Whenever I tried to share my testimony of my faith in Jesus Christ with my brother, he angrily rejected it. He would not receive any “religious talk” from me at all. As his health declined and death drew near, I tried again. While he was still able to speak, he wouldn’t hear it from me. I knew it wouldn’t be me, if anyone, to lead Larry to his Savior. I prayed that God would bring someone into his life to whom he would listen.
Recently, God has been convicting me as to why Larry would not hear anything about my faith from me. He had seen me act and talk contrary to my Christianity many times. To him, I must have seemed a terrible hypocrite or a fool. And he was right.
My brother was not the only person in my life that I have so damaged my witness, I couldn’t possibly share the Gospel with them.

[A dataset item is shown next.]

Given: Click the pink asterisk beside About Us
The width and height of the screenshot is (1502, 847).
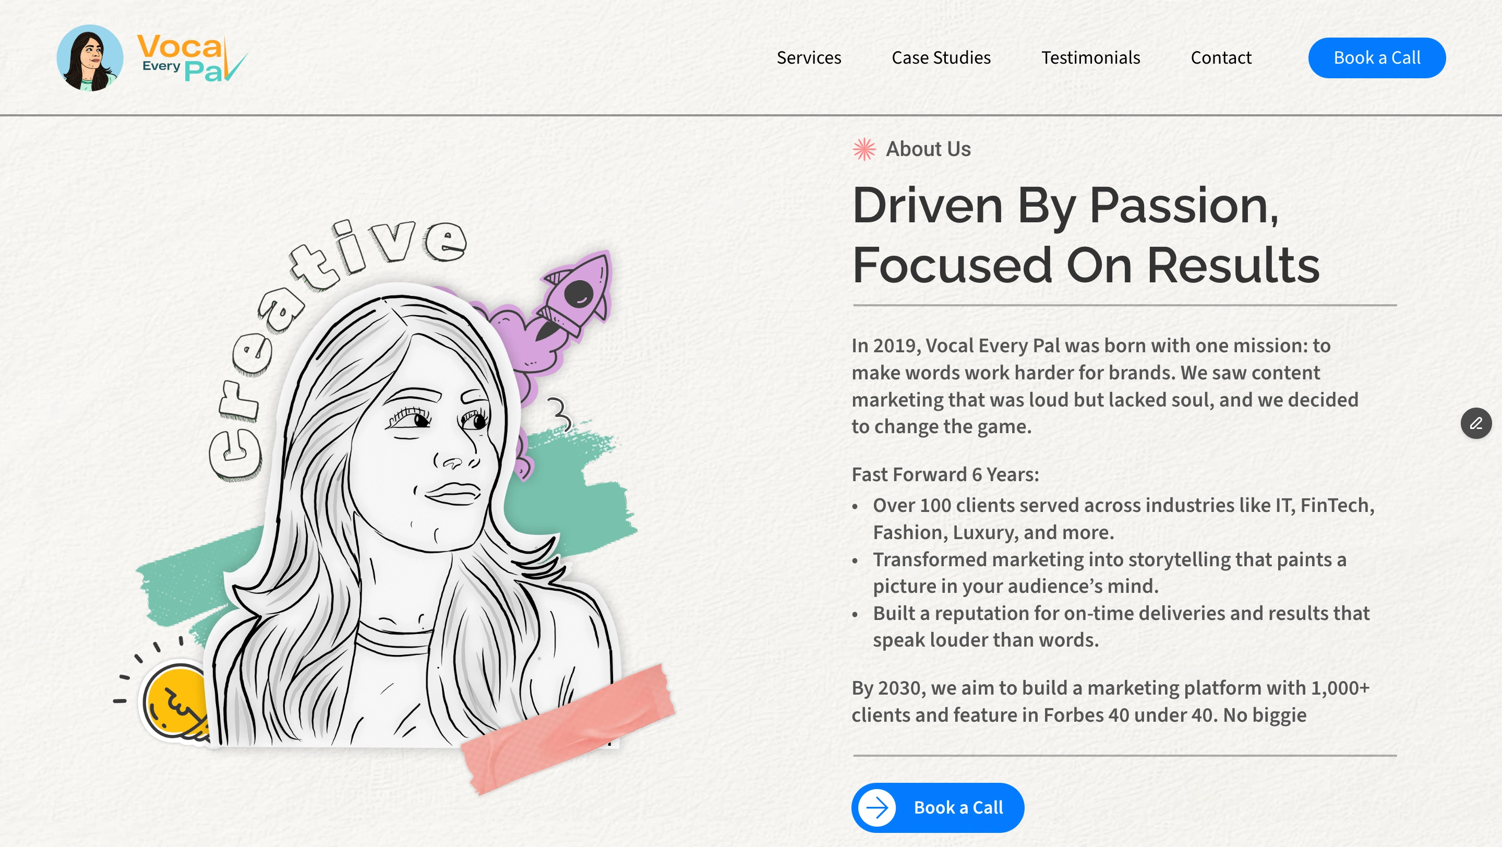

How could I talk to them about a Lord God who lives inside me, never leaves me, loves me, changes me, when my words and behavior don’t show that to be true? My testimony to these dear people has not been life, but death and pointed them toward hell rather than the Lord.
It’s easy to act and talk the spiritual way around the Christian family. But apart from them, if I behave differently, then I am what the Bible calls double-minded and a hypocrite. I don’t do this out of peer pressure or fear of rejection. I don’t even have that lame excuse. I am simply too much into indulging my flesh.
I have sinned against God and against these people. I am trying to change. I am deeply sorry to the people in my life that I have given such a terrible testimony. Please forgive me.